At other times the transportation director will state that it is the county’s responsibility to maintain roads and then he begs-off in getting the work done by saying, “if funds are available we will do the work.”

Gerstle stated in his commentary that letter-writers made several misstatements so I think it is appropriate for me to point out his misstatements and engineering errors.

1) To begin Gerstle refers to the Local Improvement District as a repaving plan when in fact it is a destroy-and-rebuild plan. The LID plan calls for ripping out the majority of the streets and rebuilding them at a cost of $48 million. This is 67 percent of the $ 72 million LID total cost.

2) Gerstle’s statement that they have done the best they can with the money they have implies that they have taken action to maintain the quality of our streets when in fact they have resurfaced none (0 miles) since 2010 and before.
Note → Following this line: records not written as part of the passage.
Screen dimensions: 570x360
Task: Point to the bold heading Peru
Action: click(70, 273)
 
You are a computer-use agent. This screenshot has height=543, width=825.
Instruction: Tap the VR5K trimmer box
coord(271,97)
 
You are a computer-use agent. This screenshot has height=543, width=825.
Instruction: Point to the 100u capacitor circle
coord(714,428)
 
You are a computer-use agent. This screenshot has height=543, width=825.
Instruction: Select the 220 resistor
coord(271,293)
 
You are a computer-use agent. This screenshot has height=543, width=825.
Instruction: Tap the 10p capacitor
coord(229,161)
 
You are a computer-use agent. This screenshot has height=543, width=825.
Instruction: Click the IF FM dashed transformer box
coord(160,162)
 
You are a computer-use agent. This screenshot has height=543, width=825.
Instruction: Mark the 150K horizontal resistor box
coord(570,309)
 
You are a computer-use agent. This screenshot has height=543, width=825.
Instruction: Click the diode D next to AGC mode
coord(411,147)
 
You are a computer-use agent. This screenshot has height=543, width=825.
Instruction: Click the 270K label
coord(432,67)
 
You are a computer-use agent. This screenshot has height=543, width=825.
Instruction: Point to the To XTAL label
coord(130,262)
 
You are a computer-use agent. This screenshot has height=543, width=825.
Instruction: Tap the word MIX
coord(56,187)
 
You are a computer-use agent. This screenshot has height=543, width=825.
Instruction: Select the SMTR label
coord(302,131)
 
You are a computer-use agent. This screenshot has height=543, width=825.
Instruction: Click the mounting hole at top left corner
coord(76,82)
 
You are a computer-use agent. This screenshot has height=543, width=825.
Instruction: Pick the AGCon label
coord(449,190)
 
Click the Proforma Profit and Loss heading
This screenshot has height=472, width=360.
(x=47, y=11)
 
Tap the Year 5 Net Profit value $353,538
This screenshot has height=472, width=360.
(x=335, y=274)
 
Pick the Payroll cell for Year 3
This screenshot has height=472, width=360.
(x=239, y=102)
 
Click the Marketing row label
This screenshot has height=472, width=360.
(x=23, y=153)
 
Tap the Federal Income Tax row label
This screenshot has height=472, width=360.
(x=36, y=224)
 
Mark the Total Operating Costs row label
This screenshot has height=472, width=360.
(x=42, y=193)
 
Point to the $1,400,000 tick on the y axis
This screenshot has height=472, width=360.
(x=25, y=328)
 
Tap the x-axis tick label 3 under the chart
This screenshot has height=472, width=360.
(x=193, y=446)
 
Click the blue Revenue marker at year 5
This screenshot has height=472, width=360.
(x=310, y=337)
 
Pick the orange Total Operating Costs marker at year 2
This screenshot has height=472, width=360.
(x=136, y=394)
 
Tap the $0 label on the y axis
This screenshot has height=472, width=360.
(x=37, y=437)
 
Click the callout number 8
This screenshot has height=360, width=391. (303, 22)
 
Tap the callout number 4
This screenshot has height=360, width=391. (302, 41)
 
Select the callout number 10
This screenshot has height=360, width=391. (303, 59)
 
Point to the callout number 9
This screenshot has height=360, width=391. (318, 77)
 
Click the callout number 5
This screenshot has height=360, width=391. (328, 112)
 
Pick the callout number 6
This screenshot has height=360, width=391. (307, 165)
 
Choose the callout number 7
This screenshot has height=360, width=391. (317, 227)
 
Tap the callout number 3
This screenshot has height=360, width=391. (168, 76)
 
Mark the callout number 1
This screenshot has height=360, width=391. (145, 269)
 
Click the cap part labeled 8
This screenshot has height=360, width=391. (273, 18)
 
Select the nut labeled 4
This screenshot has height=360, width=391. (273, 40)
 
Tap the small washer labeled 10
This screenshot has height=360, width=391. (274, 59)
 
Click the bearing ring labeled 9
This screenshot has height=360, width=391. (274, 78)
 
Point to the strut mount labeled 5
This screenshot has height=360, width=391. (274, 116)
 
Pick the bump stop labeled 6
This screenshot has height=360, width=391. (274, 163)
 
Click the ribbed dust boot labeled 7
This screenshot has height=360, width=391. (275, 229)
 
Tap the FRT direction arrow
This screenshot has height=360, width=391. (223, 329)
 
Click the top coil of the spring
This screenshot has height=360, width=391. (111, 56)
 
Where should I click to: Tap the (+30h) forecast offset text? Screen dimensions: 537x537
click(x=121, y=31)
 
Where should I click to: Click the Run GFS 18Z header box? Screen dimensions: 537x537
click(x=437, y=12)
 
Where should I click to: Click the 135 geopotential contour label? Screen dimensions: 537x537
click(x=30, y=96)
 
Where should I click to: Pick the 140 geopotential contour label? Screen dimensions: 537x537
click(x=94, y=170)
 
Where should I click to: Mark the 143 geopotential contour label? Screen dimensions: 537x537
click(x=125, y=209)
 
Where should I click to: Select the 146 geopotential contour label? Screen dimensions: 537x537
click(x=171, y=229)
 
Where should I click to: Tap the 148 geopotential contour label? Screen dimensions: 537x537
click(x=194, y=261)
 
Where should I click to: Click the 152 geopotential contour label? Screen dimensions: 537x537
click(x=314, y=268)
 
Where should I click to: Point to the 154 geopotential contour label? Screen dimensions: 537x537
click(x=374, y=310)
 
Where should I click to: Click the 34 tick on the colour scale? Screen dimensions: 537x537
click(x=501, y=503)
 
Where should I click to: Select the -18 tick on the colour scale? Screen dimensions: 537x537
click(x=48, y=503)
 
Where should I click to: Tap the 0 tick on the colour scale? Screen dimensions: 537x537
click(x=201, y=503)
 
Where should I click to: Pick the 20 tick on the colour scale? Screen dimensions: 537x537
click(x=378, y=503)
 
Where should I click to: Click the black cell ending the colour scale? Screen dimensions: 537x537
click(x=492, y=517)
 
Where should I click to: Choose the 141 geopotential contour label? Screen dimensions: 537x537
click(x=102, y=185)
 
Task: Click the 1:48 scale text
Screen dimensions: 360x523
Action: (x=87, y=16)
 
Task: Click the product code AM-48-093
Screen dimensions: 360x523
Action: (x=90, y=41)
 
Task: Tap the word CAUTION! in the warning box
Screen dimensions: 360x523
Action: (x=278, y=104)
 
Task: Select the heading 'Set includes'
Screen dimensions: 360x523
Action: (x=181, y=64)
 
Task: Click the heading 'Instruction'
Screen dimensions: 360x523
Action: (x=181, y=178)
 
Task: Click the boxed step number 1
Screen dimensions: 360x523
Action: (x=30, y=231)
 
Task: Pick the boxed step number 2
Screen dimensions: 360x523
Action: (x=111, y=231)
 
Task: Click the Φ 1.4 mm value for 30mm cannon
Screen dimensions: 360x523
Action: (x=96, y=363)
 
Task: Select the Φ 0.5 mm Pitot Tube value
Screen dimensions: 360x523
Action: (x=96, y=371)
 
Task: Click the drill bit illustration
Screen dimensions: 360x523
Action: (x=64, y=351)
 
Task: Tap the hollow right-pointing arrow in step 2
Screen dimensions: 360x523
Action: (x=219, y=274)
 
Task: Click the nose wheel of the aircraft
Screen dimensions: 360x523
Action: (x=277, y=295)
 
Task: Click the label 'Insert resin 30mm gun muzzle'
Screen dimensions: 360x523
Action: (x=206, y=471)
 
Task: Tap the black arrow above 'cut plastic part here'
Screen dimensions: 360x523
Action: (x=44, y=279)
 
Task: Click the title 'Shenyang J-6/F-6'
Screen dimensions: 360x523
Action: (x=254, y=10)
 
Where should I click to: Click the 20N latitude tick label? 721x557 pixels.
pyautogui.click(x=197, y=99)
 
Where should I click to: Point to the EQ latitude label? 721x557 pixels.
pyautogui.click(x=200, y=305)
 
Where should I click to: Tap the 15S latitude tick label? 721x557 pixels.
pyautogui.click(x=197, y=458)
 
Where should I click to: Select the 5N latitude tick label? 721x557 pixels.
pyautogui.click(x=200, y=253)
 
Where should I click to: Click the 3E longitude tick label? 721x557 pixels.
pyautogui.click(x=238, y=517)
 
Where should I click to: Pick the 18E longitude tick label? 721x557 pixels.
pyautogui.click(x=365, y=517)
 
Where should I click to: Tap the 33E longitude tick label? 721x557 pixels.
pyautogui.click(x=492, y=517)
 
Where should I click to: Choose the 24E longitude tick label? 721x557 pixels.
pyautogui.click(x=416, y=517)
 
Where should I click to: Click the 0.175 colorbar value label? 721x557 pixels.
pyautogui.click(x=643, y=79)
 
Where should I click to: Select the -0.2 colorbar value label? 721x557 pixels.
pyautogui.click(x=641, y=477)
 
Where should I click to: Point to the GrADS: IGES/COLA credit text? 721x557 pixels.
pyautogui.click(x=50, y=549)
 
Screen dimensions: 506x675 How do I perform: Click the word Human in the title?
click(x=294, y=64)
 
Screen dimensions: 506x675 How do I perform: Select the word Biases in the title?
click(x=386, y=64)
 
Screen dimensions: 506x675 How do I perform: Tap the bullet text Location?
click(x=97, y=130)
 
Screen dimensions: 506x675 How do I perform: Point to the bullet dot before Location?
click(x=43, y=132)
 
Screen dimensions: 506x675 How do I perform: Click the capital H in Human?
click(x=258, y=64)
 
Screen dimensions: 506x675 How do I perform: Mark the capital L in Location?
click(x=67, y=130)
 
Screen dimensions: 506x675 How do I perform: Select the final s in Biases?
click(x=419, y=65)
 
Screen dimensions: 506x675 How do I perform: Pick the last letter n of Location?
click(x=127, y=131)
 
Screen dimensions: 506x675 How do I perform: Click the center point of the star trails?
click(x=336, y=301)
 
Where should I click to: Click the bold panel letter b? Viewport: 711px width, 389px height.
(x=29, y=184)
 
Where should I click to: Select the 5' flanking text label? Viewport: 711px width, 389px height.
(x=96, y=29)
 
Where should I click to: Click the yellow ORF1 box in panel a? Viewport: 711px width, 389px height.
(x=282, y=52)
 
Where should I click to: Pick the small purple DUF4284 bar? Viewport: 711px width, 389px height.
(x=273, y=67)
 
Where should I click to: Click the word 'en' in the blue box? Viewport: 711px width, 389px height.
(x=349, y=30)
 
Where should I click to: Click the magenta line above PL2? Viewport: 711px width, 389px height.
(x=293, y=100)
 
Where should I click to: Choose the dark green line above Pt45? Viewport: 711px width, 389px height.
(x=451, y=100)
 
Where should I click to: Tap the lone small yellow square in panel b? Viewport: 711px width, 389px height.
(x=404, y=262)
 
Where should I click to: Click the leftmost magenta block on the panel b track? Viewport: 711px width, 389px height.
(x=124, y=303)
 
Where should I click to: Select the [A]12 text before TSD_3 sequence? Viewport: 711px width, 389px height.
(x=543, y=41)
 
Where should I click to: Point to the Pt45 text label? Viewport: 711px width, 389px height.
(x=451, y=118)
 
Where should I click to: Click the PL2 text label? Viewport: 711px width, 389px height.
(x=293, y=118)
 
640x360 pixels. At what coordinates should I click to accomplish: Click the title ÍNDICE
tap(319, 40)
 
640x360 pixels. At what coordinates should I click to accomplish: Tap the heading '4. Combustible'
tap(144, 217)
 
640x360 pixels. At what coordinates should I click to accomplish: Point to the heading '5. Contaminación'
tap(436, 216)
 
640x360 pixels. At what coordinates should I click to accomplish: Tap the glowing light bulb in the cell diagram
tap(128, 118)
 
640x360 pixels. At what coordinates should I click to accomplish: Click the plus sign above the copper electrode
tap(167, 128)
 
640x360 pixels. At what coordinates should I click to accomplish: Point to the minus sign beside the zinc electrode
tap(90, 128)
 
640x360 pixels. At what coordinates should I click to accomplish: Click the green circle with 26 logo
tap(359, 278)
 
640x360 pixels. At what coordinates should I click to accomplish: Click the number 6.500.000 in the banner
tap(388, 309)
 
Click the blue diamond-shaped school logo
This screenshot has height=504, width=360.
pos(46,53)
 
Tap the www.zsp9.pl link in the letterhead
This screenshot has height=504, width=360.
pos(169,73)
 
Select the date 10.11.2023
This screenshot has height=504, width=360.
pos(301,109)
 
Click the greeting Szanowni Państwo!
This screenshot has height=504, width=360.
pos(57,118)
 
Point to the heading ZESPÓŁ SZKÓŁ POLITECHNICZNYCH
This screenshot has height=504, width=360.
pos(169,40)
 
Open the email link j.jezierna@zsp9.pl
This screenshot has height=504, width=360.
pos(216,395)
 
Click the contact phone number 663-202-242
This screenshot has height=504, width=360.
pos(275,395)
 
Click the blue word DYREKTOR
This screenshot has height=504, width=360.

3) If, over the past 5 years, the county had budgeted $300,000/year they could have saved 50 miles of streets — one-third (33 percent) of our streets from needing costly resurfacing or reconstruction. It is a well-known engineering fact that early treatment prevents costly future repairs.

4) The statement that the county does not have money from the general budget to maintain subdivision streets belies the fact that they have now committed to spending $1 million/year for the next 15 years as the county’s share of the LID cost.

5) Gerstle failed to make known that for $1million/year the county can chip & seal 15-miles of streets and overlay four miles each year. At this rate most streets can be resurfaced in 5-8 years without a LID and the streets will be in “good” condition.

I suggest that we support the legal action that is under way to stop the costly LID that has been imposed on us.